QuoteOriginally posted by WPRESTO Quote
I found several of these images delightful, but I have a weak spot for kids exuding carefree youth, fun, happiness, totally lost in the joy of the moment.


QuoteOriginally posted by pixie Quote
Sure.

1) I used a flashlight to illuminate the rocks. The A20/2.8 was at f6.7 for 8 minutes, ISO 100, focus at infinity, astrotracer off. I kept shining the flashlight all over the place for most of the exposure. This worked fairly well. I wish I would have turned the long exposure noise reduction on though, a lot of hot pixels everywhere.
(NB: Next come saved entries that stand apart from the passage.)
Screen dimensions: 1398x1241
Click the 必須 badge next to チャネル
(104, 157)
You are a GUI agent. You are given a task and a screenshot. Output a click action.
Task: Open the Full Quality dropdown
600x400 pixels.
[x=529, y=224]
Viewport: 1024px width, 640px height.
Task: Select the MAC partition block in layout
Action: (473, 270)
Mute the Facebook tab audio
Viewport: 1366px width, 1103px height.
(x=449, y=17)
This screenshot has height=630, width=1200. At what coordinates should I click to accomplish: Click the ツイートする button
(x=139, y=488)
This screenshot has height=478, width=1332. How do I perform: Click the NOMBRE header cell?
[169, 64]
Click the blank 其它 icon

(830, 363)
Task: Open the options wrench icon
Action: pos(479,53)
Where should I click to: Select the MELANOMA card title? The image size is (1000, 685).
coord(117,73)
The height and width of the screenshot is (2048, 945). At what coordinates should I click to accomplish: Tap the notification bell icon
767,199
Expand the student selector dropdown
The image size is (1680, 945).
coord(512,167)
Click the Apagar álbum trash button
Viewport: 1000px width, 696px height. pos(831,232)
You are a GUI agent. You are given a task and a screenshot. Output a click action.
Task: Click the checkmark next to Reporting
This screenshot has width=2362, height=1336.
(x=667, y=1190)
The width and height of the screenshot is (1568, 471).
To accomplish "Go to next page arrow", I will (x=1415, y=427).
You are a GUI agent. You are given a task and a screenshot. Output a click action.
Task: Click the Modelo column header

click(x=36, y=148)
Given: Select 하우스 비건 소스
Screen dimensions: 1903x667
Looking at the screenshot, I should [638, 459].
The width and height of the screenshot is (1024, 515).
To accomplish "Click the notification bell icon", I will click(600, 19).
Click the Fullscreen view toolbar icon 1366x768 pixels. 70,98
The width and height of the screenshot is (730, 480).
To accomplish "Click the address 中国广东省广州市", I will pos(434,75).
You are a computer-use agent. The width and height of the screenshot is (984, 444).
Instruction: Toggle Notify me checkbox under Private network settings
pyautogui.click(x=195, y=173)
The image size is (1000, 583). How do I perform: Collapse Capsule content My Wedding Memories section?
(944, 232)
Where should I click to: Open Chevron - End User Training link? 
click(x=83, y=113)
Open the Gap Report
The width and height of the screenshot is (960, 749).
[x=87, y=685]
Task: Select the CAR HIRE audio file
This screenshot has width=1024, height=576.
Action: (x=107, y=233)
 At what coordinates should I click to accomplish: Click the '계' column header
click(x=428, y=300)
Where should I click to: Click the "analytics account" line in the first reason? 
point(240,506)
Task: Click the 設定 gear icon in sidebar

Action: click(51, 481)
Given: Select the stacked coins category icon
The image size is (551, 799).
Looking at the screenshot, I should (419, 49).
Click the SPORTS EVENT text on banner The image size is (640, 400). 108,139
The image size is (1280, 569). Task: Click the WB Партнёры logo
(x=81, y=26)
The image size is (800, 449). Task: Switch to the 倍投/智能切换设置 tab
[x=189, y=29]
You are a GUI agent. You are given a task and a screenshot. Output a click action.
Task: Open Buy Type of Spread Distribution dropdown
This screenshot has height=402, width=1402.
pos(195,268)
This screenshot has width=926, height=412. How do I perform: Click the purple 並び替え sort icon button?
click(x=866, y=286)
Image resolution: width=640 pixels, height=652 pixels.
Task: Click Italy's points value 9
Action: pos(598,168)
2) Lens at f2.8, 90 seconds, ISO 400, focus at infinity, astrotracer on. This was not ideal, as you can see the results aren't the greatest. There are star trails clearly visible away from the center of the image. Next time I would go with higher ISO and shorter time. Again, I would turn the long exposure noise reduction on. But if I remember correctly, having it on will double the time for each shot (dark frame subtraction). I spent almost two hours on location even without having it on, ha ha. The good thing is that the Earth moves slowly so the Milky Way stays put to a degree. As for framing in the dark, I simply took super high ISO fast shutter shots to try to figure out the angles of the tripod ball head.

3) The astrotracer will blur the foreground in your sky shot. Topaz Remask seemed to be the easiest way to combine the two shots. But like I said this was my first attempt at this whole thing. I'm sure it can be done better in Photoshop.

Hope this helps.
This helps heaps, thanks for the detailed info.
My take has been to keep NR off for that very reason, doubling the take time is painful, would mean a 16min shot for just the rocks alone! I'd prefer to deal with noise in post. Now if 'hot pixels' is that thing where a few pixels just seem to be a very bright orange or red im amongst the black/dark, I find that pretty easy to fix in LR in post (I think I've had that occur when doing Pixelshift images that have black backgrounds for longish exposures). I didn't know the NR feature would help eliminate them, but tbh I'd rather do in post than wait the same exposure time all over again in the chilly dark (or whatever lol... boredom in the dark heh).

DO you feel the ISO 100 for the rocks was necessary? I can understand the f6.7, but could you have shortened the exposure time down to 4mins rather than 8 with ISO 200? Not much difference in IQ between 100 and 200 but you gain a massive 4 mins quicker shot (you can see I am super lazy and lack patience hehe).

I'll try and learn from your 'mistakes' (if you can all them that, I think the shot is fabby as is!), I might try ISO 800 or 1600 for the sky. If using a FA 50mm, 1.4, is it advisable to use f1.4-1.6 for the stars, or is that considered just too wide, and something like f2 recommended minimum I wonder...?

As for Remask, it sounds like it's just a masking tool rather than a special effect/filter, in which case I should be fine as I use PS for my masking jobs.

Once again, cheers for the breakdown, helps heaps as Astro is something I haven't really seriously done before and now I have a general jist of what to try.